# Recommend me a 5 string bass



## Scott (Nov 9, 2006)

Alright, so im in the market for a new bass. 

I plan on ordering a 5 string carvin soon, but im looking for another bass to hold me over while it's being built.

And jason, don't recommend Rondo basses. I own two already and am getting a fretless from them aswell


----------



## DDDorian (Nov 9, 2006)

I had a Yamaha RBX375 for a brief period and while the stock pickups weren't the best around, it played great and balanced well, which I am kinda picky about with basses. It only cost me $650 Aussie dollars but felt and played as well as basses I've played worth three or four times the price. I figure that Canadian funds are approximately the same as Australian dollars so if you're looking for a stopgap, you could do much worse.


----------



## D-EJ915 (Nov 9, 2006)

Yamaha RBX375 is pretty sweet, I dunno about the red and silver, but the black one has a really comfortable satin black finish on the neck. You can crank the bass on it and feel your pants flap...which is why I want a bass


----------



## Scott (Nov 9, 2006)

Cool, cool....


Anyone with anything in a lefty? 

btw..






My dream basses.


----------



## D-EJ915 (Nov 9, 2006)

My friend has this as a righty even though he's a lefty.

it's nice but I like the yamaha better.


----------



## dpm (Nov 9, 2006)

Scott, how about a Rondo? 

[action=dpm]isn't jason[/action]


----------



## Scott (Nov 9, 2006)

How about a Scott signature Oni bass?


----------



## dpm (Nov 9, 2006)

Yeah, OK. It'll cost a bit more than a Rondo though.

It's going to be hard to find a cheap lefty option _other_ than Rondo. Good luck. Are the Yamahas available lefty? OLP?

What's your price range for this?

Hmm, doesn't look like OLP is an option.

How about this - http://www.musiciansfriend.com/product/MTD-Kingston-Artist-5String-Lefty-Bass?sku=511554

http://www.mtdbass.com/pages/kingston.html


----------



## distressed_romeo (Nov 9, 2006)

Peavey 5s are pretty good. Mine's never failed me once.


----------



## darren (Nov 9, 2006)

A Carvin should only take a few weeks to build, no? Have you looked at their "guitars in stock" section to see if there's anything there you like? They have a few nice 5-string lefties at the moment. It seems silly (to me) to order a Carvin, then buy something else that you'll only have for a few weeks, especially when you already own two (nearly three) other basses. If you want low end range until you get your custom 5, why not just tune down to B?

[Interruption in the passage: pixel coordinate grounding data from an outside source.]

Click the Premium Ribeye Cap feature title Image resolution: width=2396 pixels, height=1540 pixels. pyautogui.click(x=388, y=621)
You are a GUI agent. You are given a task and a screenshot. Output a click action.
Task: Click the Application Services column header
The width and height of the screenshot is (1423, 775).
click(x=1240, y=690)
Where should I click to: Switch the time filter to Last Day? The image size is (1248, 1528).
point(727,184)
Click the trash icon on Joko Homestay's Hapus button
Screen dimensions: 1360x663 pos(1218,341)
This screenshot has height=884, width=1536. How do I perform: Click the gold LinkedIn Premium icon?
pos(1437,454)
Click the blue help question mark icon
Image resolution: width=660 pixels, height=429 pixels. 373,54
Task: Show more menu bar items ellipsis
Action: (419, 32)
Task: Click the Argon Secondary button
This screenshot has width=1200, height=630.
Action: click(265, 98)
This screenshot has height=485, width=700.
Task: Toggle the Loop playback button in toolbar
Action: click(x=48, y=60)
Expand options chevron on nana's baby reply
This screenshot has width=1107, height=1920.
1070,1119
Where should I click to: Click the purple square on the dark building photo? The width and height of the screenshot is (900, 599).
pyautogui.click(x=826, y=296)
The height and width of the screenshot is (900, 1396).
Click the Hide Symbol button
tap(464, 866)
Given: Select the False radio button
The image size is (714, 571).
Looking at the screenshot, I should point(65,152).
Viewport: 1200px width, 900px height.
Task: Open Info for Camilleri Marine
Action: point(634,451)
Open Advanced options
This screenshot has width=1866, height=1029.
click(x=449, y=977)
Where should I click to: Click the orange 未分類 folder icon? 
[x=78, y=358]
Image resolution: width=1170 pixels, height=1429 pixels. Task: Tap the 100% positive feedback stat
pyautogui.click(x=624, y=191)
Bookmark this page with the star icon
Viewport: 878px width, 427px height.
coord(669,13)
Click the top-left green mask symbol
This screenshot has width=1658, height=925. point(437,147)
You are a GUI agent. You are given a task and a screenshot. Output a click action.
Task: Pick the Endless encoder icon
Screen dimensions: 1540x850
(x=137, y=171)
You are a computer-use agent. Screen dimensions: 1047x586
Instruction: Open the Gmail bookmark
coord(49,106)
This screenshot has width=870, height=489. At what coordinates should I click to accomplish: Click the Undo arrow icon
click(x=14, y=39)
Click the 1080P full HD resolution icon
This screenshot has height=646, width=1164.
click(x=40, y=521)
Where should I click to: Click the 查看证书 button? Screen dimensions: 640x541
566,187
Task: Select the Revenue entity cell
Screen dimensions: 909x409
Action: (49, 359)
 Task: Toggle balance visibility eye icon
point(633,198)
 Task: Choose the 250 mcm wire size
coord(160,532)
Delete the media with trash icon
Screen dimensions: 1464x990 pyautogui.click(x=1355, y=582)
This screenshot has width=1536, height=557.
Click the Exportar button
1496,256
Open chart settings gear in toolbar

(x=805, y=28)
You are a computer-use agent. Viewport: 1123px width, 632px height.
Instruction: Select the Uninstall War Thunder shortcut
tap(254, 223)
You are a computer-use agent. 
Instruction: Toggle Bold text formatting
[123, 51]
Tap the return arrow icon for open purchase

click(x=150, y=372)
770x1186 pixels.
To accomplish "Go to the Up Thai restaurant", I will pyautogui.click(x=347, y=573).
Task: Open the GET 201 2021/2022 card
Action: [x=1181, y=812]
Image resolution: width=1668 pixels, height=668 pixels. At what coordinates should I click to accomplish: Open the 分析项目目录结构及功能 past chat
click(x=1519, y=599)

But if you're still pursuing that option, check out the Schecter Stiletto Studio 5... seems like a really nice bass for the money.


----------



## Jason (Nov 9, 2006)

Scott said:


> And jason, don't recommend Rondo basses. I own two already and am getting a fretless from them aswell



How about a Ro.... oops nevermind  check your pm's scott.


----------



## TheCopeOfHeaven (Nov 9, 2006)

esp ltd c-305 (righty... sorry, scott)


----------



## darren (Nov 9, 2006)

The LTD B-255 is available in a lefty (in see-thru Black Cherry):


----------



## D-EJ915 (Nov 9, 2006)

^those are sweet axes, the guy in Becoming the Archetype uses them.


----------



## Scott (Nov 9, 2006)

dpm said:


> Yeah, OK. It'll cost a bit more than a Rondo though.
> 
> It's going to be hard to find a cheap lefty option _other_ than Rondo.



Yeah, after looking around a bit, i've come to realise that.

Fucking Rondo...



darren said:


> A Carvin should only take a few weeks to build, no? Have you looked at their "guitars in stock" section to see if there's anything there you like? They have a few nice 5-string lefties at the moment. It seems silly (to me) to order a Carvin, then buy something else that you'll only have for a few weeks, especially when you already own two (nearly three) other basses. If you want low end range until you get your custom 5, why not just tune down to B?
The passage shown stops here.